With the pilot light approach, you replicate your data from your primary Region to your recovery Region. Core resources used for the workload infrastructure are deployed in the recovery Region, however additional resources and any dependencies are still needed to make this a functional stack. For example, no compute instances are deployed.
Warm standby (RPO in seconds, RTO in minutes): Maintain a scaled-down but fully functional version of your workload always running in the recovery Region. Business-critical systems are fully duplicated and are always on, but with a scaled down fleet. Data is replicated and live in the recovery Region. When the time comes for recovery, the system is scaled up quickly to handle the production load.

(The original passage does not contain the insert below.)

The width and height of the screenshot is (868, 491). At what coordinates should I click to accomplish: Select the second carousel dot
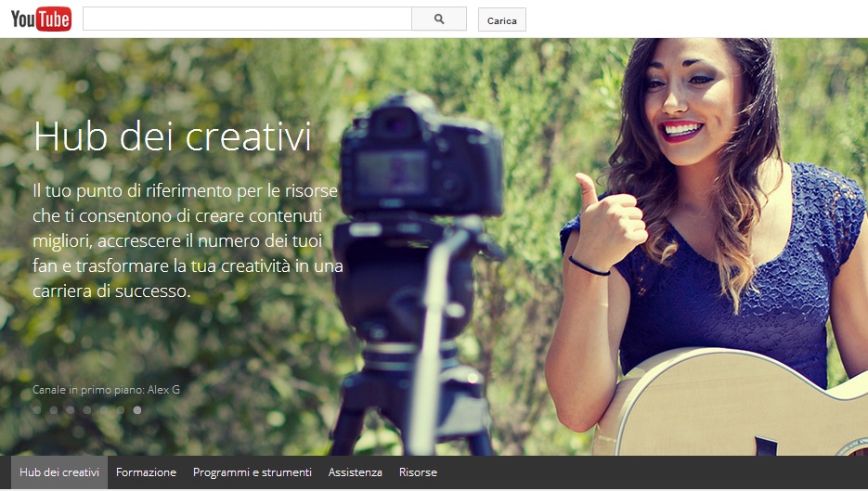[x=54, y=409]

The more scaled-up the warm standby is, the lower RTO and control plane reliance will be. When fully scales this is known as hot standby.
The warm standby approach involves ensuring that there is a scaled down, but fully functional, copy of your production environment in another Region. This approach extends the pilot light concept and decreases the time to recovery because your workload is always-on in another Region. If the recovery Region is deployed at full capacity, then this is known as hot standby.

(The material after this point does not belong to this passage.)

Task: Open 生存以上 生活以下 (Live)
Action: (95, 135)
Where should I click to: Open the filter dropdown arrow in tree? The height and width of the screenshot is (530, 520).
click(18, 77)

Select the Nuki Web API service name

Multi-Region (multi-site) active-active (RPO near zero, RTO potentially zero): Your workload is deployed to, and actively serving traffic from, multiple AWS Regions. This strategy requires you to synchronize data across Regions. Possible conflicts caused by writes to the same record in two different regional replicas must be avoided or handled, which can be complex. Data replication is useful for data synchronization and will protect you against some types of disaster, but it will not protect you against data corruption or destruction unless your solution also includes options for point-in-time recovery.
You can run your workload simultaneously in multiple Regions as part of a multi-site active/active strategy. Multi-site active/active serves traffic from all regions to which it is deployed. Customers may select this strategy for reasons other than DR. It can be used to increase availability, or when deploying a workload to a global audience (to put the endpoint closer to users and/or to deploy stacks localized to the audience in that region). As a DR strategy, if the workload cannot be supported in one of the AWS Regions to which it is deployed, then that Region is evacuated, and the remaining Regions are used to maintain availability. Multi-site active/active is the most operationally complex of the DR strategies, and should only be selected when business requirements necessitate it.
Determine a DR strategy that will satisfy recovery requirements for this workload.
Choosing a DR strategy is a trade-off between reducing downtime and data loss (RTO and RPO) and the cost and complexity of implementing the strategy. You should avoid implementing a strategy that is more stringent than it needs to be, as this incurs unnecessary costs.
For example, in the following diagram, the business has determined their maximum permissible RTO as well as the limit of what they can spend on their service restoration strategy. Given the business’ objectives, the DR strategies pilot light or warm standby will satisfy both the RTO and the cost criteria.